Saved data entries
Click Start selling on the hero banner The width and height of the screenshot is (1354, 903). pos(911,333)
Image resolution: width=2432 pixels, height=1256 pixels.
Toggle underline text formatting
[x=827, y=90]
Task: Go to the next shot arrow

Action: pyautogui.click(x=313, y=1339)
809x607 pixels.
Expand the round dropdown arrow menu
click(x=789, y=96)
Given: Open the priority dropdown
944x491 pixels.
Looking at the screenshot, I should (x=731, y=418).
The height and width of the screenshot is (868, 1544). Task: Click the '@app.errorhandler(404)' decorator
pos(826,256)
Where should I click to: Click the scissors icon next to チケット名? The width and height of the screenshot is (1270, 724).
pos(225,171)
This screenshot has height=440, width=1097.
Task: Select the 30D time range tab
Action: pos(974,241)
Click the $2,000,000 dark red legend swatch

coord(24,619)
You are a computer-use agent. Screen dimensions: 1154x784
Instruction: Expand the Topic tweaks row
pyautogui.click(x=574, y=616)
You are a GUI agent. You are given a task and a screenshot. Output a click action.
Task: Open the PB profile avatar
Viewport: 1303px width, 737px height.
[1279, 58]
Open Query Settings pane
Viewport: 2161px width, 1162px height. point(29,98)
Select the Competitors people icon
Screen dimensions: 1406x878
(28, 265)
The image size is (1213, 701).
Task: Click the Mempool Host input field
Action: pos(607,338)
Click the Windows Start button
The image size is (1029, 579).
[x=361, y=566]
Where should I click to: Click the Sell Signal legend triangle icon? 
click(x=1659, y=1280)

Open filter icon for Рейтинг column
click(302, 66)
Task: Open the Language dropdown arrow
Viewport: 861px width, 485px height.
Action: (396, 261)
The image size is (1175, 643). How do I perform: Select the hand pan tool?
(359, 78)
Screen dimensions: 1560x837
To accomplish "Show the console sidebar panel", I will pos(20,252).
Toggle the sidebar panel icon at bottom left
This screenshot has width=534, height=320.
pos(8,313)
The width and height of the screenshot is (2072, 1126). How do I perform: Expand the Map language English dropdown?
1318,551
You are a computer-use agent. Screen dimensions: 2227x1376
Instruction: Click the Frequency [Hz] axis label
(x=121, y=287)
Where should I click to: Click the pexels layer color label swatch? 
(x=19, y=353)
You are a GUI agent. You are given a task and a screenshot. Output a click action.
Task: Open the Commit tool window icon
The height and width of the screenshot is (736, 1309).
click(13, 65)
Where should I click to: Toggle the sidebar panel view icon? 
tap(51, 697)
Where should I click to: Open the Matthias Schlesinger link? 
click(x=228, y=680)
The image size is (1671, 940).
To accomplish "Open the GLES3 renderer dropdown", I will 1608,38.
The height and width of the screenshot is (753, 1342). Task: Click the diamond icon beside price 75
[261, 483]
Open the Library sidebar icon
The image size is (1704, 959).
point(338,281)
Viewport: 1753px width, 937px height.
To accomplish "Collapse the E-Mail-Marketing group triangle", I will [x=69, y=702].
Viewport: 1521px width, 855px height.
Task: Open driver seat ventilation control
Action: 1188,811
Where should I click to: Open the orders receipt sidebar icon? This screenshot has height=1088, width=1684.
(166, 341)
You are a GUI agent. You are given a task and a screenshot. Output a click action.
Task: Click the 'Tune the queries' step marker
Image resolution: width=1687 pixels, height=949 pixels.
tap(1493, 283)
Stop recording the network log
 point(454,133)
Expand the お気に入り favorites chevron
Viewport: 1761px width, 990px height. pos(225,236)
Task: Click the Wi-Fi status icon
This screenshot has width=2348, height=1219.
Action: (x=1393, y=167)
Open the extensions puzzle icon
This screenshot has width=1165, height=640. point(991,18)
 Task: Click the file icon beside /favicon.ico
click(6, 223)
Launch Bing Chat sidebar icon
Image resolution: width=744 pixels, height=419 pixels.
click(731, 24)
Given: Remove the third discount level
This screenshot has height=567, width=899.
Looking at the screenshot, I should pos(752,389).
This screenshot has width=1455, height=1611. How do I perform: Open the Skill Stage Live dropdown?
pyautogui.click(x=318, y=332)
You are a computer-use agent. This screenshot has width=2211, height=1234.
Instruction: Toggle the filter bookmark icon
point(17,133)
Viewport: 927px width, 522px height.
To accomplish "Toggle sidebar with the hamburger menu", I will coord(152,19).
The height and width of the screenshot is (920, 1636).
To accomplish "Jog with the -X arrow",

EXERCISE REQUIREMENTS> Send back every entry precisely as given.

OUTPUT FOR THIS TASK>
Click Start selling on the hero banner The width and height of the screenshot is (1354, 903). pos(911,333)
Image resolution: width=2432 pixels, height=1256 pixels.
Toggle underline text formatting
[x=827, y=90]
Task: Go to the next shot arrow

Action: pyautogui.click(x=313, y=1339)
809x607 pixels.
Expand the round dropdown arrow menu
click(x=789, y=96)
Given: Open the priority dropdown
944x491 pixels.
Looking at the screenshot, I should (x=731, y=418).
The height and width of the screenshot is (868, 1544). Task: Click the '@app.errorhandler(404)' decorator
pos(826,256)
Where should I click to: Click the scissors icon next to チケット名? The width and height of the screenshot is (1270, 724).
pos(225,171)
This screenshot has height=440, width=1097.
Task: Select the 30D time range tab
Action: pos(974,241)
Click the $2,000,000 dark red legend swatch

coord(24,619)
You are a computer-use agent. Screen dimensions: 1154x784
Instruction: Expand the Topic tweaks row
pyautogui.click(x=574, y=616)
You are a GUI agent. You are given a task and a screenshot. Output a click action.
Task: Open the PB profile avatar
Viewport: 1303px width, 737px height.
[1279, 58]
Open Query Settings pane
Viewport: 2161px width, 1162px height. point(29,98)
Select the Competitors people icon
Screen dimensions: 1406x878
(28, 265)
The image size is (1213, 701).
Task: Click the Mempool Host input field
Action: pos(607,338)
Click the Windows Start button
The image size is (1029, 579).
[x=361, y=566]
Where should I click to: Click the Sell Signal legend triangle icon? 
click(x=1659, y=1280)

Open filter icon for Рейтинг column
click(302, 66)
Task: Open the Language dropdown arrow
Viewport: 861px width, 485px height.
Action: (396, 261)
The image size is (1175, 643). How do I perform: Select the hand pan tool?
(359, 78)
Screen dimensions: 1560x837
To accomplish "Show the console sidebar panel", I will pos(20,252).
Toggle the sidebar panel icon at bottom left
This screenshot has width=534, height=320.
pos(8,313)
The width and height of the screenshot is (2072, 1126). How do I perform: Expand the Map language English dropdown?
1318,551
You are a computer-use agent. Screen dimensions: 2227x1376
Instruction: Click the Frequency [Hz] axis label
(x=121, y=287)
Where should I click to: Click the pexels layer color label swatch? 
(x=19, y=353)
You are a GUI agent. You are given a task and a screenshot. Output a click action.
Task: Open the Commit tool window icon
The height and width of the screenshot is (736, 1309).
click(13, 65)
Where should I click to: Toggle the sidebar panel view icon? 
tap(51, 697)
Where should I click to: Open the Matthias Schlesinger link? 
click(x=228, y=680)
The image size is (1671, 940).
To accomplish "Open the GLES3 renderer dropdown", I will 1608,38.
The height and width of the screenshot is (753, 1342). Task: Click the diamond icon beside price 75
[261, 483]
Open the Library sidebar icon
The image size is (1704, 959).
point(338,281)
Viewport: 1753px width, 937px height.
To accomplish "Collapse the E-Mail-Marketing group triangle", I will [x=69, y=702].
Viewport: 1521px width, 855px height.
Task: Open driver seat ventilation control
Action: 1188,811
Where should I click to: Open the orders receipt sidebar icon? This screenshot has height=1088, width=1684.
(166, 341)
You are a GUI agent. You are given a task and a screenshot. Output a click action.
Task: Click the 'Tune the queries' step marker
Image resolution: width=1687 pixels, height=949 pixels.
tap(1493, 283)
Stop recording the network log
 point(454,133)
Expand the お気に入り favorites chevron
Viewport: 1761px width, 990px height. pos(225,236)
Task: Click the Wi-Fi status icon
This screenshot has width=2348, height=1219.
Action: (x=1393, y=167)
Open the extensions puzzle icon
This screenshot has width=1165, height=640. point(991,18)
 Task: Click the file icon beside /favicon.ico
click(6, 223)
Launch Bing Chat sidebar icon
Image resolution: width=744 pixels, height=419 pixels.
click(731, 24)
Given: Remove the third discount level
This screenshot has height=567, width=899.
Looking at the screenshot, I should pos(752,389).
This screenshot has width=1455, height=1611. How do I perform: Open the Skill Stage Live dropdown?
pyautogui.click(x=318, y=332)
You are a computer-use agent. This screenshot has width=2211, height=1234.
Instruction: Toggle the filter bookmark icon
point(17,133)
Viewport: 927px width, 522px height.
To accomplish "Toggle sidebar with the hamburger menu", I will coord(152,19).
The height and width of the screenshot is (920, 1636).
To accomplish "Jog with the -X arrow",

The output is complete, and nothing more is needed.